An ideal solution to me needs to solve these problems. Since there is already a large body of research trying to address this on the static side and failing, I believe it needs to be solved with runtime checks. The specifics of which I'm still exploring but its worth mentioning these would only be necessary to tighten existing lifetimes so one can envision annotations or compiler options to elide these if desired. Lifetime inference in MLKit (and I believe ante as well) tends to speed things up by turning more dynamic allocations into stack allocations, so there is some room there for runtime checks without making the result more expensive than the version with dynamic allocation I believe.




Hey, thanks for calling my work "not viable!" (Co-author of "Better Static Memory Management" here)

Seriously, this looks promising and I'm very interested to see where it goes.


Ack, my apologies, I didn't intend to be so inflammatory! If memory serves AFL was one of the first schemes (or perhaps the first?) to abandon the stack discipline to provide better inference in quite a few cases compared to TT. I remember the graphs in that paper giving me more hope for region inference to be a practical memory management scheme. Later, I believe the imperative regions paper improved on the AFL scheme a bit at least in their single 'life' example, but without more test cases or graphs it is more difficult in general to assess that paper or how common this case matters in practice. I'm curious what you believe the future of research for region inference to be considering most of the papers written after TT's retrospective paper seem to have moved in the direction of explicit regions rather than inferred ones.


Entirely joking about being offended, that work was a long time ago. I think it was an interesting exploration but we were not able to get compelling results, I think mostly because we did not at that time have affine types (move semantics). Thus if you put something into a container in one place and took it out in another, it would have to infer the region that spans both, which might as well be the whole program in most cases.

These days I program in Rust and find Rust's approach to explicit regions to be a workable compromise, though reference-heavy types can get pretty ugly and hard to work with (and I'm pretty sure that variance of lifetimes is confusing to everybody who isn't a PLT theorist and some who are).

The approach I personally find most interesting is the Lobster language. There (and I'm probably oversimplifying) the semantics are reference counting, but you so analysis to remove a huge fraction of RC operations. I believe the Perceus work is similar.
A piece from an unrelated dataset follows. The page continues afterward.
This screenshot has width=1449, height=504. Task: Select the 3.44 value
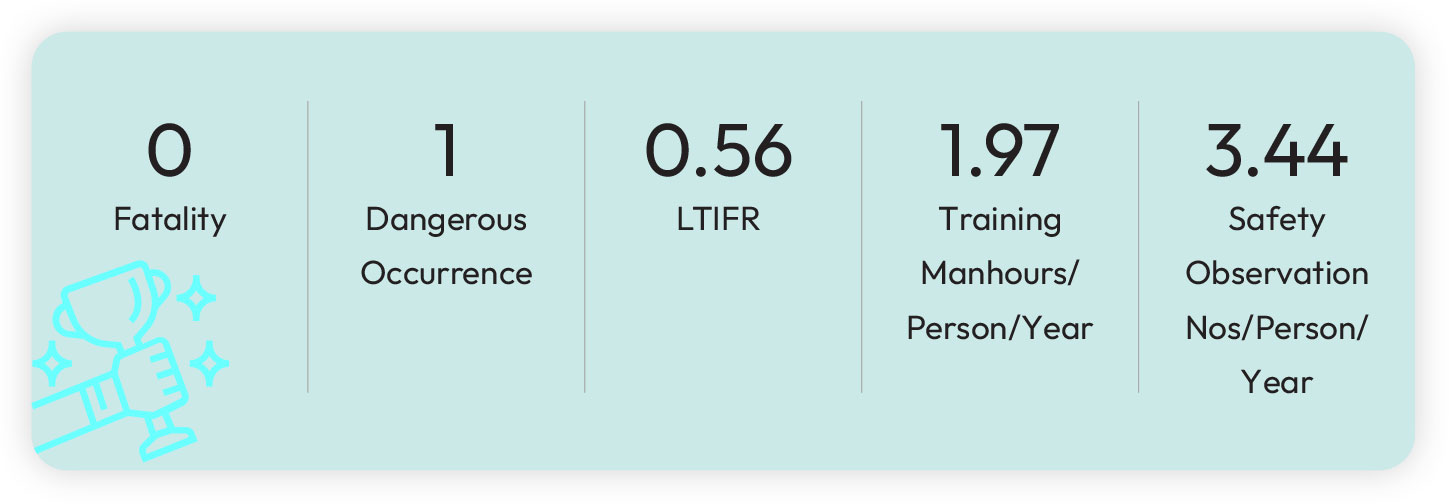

I'm happy to chat anytime. Recent work has been using somewhat exotic types provided by Rust (associated types, existentials, lots of inference through product types) to represent UI. So far I've basically been using what Rust gives me, but it's interesting to imagine what changes to the language/type system might buy you. For example, there are a few places in the code where there are downcasts, but I suspect that with a sufficiently strong type system you could prove those downcasts are infallible.


I’m curious what the rationale is for not making regions explicit in the source code. It seems like a downside of region inference for a systems language is the unpredictability of the inferred regions.


I maintain a JIT compiler for a very high performance Haskell like functional programming language. The compiler automatically generates the minimum malloc/free calls, mirroring the hand written code of an experienced C programmer. It works really well and the generated machine code was shown to be faster than hand-written optimised C++ code that people had been maintaining for years. The compiler code is unfortunately closed source and I have zero interest in writing academic papers so I wont elaborate further. Just telling you to hint hint perhaps try something like that :) The execution flow analyser was a b** to get right but worth it. I also recommend checking out some of the recent LEAN 4 papers. Some of those papers are moving in the right direction.